SHORT EXERCISE => Revise the records below so that every occurrence of "GUI agent" becomes "interface agent", leaving all other text unchanged.

Part of a data file:

[start]

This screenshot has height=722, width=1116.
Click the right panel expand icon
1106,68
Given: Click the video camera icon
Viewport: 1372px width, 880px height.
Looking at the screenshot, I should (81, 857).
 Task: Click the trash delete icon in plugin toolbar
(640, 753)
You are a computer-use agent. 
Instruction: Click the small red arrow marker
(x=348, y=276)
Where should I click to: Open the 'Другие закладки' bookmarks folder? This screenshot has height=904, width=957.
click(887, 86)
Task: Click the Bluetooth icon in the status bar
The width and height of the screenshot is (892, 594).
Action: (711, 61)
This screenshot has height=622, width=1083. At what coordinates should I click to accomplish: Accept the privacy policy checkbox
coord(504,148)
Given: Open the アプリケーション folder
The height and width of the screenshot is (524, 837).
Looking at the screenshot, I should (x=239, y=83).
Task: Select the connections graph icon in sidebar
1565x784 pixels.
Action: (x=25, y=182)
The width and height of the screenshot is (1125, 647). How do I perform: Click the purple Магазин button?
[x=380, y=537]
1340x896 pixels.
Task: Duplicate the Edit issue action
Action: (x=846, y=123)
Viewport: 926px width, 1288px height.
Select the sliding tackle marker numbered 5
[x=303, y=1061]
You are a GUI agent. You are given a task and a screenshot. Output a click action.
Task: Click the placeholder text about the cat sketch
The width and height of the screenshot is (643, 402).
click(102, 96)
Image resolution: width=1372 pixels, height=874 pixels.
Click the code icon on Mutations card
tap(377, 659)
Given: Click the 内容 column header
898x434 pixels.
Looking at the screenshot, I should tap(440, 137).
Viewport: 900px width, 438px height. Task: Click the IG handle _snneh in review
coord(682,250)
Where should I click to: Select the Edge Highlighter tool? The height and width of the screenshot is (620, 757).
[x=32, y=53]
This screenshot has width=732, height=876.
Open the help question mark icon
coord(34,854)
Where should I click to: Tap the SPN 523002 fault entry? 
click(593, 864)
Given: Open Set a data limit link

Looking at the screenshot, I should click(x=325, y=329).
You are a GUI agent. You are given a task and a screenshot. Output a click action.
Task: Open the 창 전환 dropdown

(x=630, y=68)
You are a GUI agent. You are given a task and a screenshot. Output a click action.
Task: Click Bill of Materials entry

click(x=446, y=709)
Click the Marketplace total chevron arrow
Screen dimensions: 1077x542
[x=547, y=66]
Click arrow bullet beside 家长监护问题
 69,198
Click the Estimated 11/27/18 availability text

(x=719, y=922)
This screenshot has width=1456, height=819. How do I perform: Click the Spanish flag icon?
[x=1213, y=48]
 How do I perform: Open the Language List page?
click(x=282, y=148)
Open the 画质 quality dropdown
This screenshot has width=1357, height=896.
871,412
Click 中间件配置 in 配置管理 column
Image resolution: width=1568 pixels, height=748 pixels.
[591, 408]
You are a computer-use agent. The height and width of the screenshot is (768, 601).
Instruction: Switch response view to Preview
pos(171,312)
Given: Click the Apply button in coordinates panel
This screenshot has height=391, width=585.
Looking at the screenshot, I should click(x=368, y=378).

[end]

EXERCISE SOLUTION =>
This screenshot has height=722, width=1116.
Click the right panel expand icon
1106,68
Given: Click the video camera icon
Viewport: 1372px width, 880px height.
Looking at the screenshot, I should (81, 857).
 Task: Click the trash delete icon in plugin toolbar
(640, 753)
You are a computer-use agent. 
Instruction: Click the small red arrow marker
(x=348, y=276)
Where should I click to: Open the 'Другие закладки' bookmarks folder? This screenshot has height=904, width=957.
click(887, 86)
Task: Click the Bluetooth icon in the status bar
The width and height of the screenshot is (892, 594).
Action: (711, 61)
This screenshot has height=622, width=1083. At what coordinates should I click to accomplish: Accept the privacy policy checkbox
coord(504,148)
Given: Open the アプリケーション folder
The height and width of the screenshot is (524, 837).
Looking at the screenshot, I should (x=239, y=83).
Task: Select the connections graph icon in sidebar
1565x784 pixels.
Action: (x=25, y=182)
The width and height of the screenshot is (1125, 647). How do I perform: Click the purple Магазин button?
[x=380, y=537]
1340x896 pixels.
Task: Duplicate the Edit issue action
Action: (x=846, y=123)
Viewport: 926px width, 1288px height.
Select the sliding tackle marker numbered 5
[x=303, y=1061]
You are a interface agent. You are given a task and a screenshot. Output a click action.
Task: Click the placeholder text about the cat sketch
The width and height of the screenshot is (643, 402).
click(102, 96)
Image resolution: width=1372 pixels, height=874 pixels.
Click the code icon on Mutations card
tap(377, 659)
Given: Click the 内容 column header
898x434 pixels.
Looking at the screenshot, I should tap(440, 137).
Viewport: 900px width, 438px height. Task: Click the IG handle _snneh in review
coord(682,250)
Where should I click to: Select the Edge Highlighter tool? The height and width of the screenshot is (620, 757).
[x=32, y=53]
This screenshot has width=732, height=876.
Open the help question mark icon
coord(34,854)
Where should I click to: Tap the SPN 523002 fault entry? 
click(593, 864)
Given: Open Set a data limit link

Looking at the screenshot, I should click(x=325, y=329).
You are a interface agent. You are given a task and a screenshot. Output a click action.
Task: Open the 창 전환 dropdown

(x=630, y=68)
You are a interface agent. You are given a task and a screenshot. Output a click action.
Task: Click Bill of Materials entry

click(x=446, y=709)
Click the Marketplace total chevron arrow
Screen dimensions: 1077x542
[x=547, y=66]
Click arrow bullet beside 家长监护问题
 69,198
Click the Estimated 11/27/18 availability text

(x=719, y=922)
This screenshot has width=1456, height=819. How do I perform: Click the Spanish flag icon?
[x=1213, y=48]
 How do I perform: Open the Language List page?
click(x=282, y=148)
Open the 画质 quality dropdown
This screenshot has width=1357, height=896.
871,412
Click 中间件配置 in 配置管理 column
Image resolution: width=1568 pixels, height=748 pixels.
[591, 408]
You are a computer-use agent. The height and width of the screenshot is (768, 601).
Instruction: Switch response view to Preview
pos(171,312)
Given: Click the Apply button in coordinates panel
This screenshot has height=391, width=585.
Looking at the screenshot, I should click(x=368, y=378).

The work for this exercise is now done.